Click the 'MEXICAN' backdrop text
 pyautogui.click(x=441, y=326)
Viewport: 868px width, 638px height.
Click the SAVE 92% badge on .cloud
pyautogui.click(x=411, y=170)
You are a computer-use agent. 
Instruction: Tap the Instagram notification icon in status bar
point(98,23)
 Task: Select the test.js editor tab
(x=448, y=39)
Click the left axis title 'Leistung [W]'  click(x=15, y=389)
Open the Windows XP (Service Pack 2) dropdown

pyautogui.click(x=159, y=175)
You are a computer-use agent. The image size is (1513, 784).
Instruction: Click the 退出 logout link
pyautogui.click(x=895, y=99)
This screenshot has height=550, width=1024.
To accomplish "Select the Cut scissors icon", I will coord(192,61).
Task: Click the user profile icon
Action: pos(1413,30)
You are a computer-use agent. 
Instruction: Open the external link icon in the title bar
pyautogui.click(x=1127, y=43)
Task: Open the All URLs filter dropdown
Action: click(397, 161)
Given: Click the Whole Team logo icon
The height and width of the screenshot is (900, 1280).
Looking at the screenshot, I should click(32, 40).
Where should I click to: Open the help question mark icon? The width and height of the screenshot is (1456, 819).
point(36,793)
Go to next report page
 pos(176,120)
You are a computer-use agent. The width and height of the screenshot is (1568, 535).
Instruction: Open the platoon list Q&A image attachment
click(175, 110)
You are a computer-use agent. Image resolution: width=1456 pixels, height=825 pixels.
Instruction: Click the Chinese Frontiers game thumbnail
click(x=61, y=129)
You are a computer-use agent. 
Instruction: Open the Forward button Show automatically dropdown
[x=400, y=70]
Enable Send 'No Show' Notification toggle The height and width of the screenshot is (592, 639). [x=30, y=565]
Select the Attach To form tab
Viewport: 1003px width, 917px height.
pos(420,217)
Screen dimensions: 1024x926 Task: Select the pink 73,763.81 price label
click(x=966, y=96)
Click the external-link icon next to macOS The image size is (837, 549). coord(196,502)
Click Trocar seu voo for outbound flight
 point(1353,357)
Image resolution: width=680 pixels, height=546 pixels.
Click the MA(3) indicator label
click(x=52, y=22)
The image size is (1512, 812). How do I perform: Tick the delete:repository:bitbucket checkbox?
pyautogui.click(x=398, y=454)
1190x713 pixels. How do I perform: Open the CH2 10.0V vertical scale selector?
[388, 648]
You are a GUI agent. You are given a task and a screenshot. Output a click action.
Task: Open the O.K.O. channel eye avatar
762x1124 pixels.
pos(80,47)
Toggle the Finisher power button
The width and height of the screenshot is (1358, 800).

**Exercise objective**
Write out the records exactly, starting at the first line and stopping after the line that contains "You are a computer-use agent. Image".

**Your solution**
Click the 'MEXICAN' backdrop text
 pyautogui.click(x=441, y=326)
Viewport: 868px width, 638px height.
Click the SAVE 92% badge on .cloud
pyautogui.click(x=411, y=170)
You are a computer-use agent. 
Instruction: Tap the Instagram notification icon in status bar
point(98,23)
 Task: Select the test.js editor tab
(x=448, y=39)
Click the left axis title 'Leistung [W]'  click(x=15, y=389)
Open the Windows XP (Service Pack 2) dropdown

pyautogui.click(x=159, y=175)
You are a computer-use agent. The image size is (1513, 784).
Instruction: Click the 退出 logout link
pyautogui.click(x=895, y=99)
This screenshot has height=550, width=1024.
To accomplish "Select the Cut scissors icon", I will coord(192,61).
Task: Click the user profile icon
Action: pos(1413,30)
You are a computer-use agent. 
Instruction: Open the external link icon in the title bar
pyautogui.click(x=1127, y=43)
Task: Open the All URLs filter dropdown
Action: click(397, 161)
Given: Click the Whole Team logo icon
The height and width of the screenshot is (900, 1280).
Looking at the screenshot, I should click(32, 40).
Where should I click to: Open the help question mark icon? The width and height of the screenshot is (1456, 819).
point(36,793)
Go to next report page
 pos(176,120)
You are a computer-use agent. The width and height of the screenshot is (1568, 535).
Instruction: Open the platoon list Q&A image attachment
click(175, 110)
You are a computer-use agent. Image resolution: width=1456 pixels, height=825 pixels.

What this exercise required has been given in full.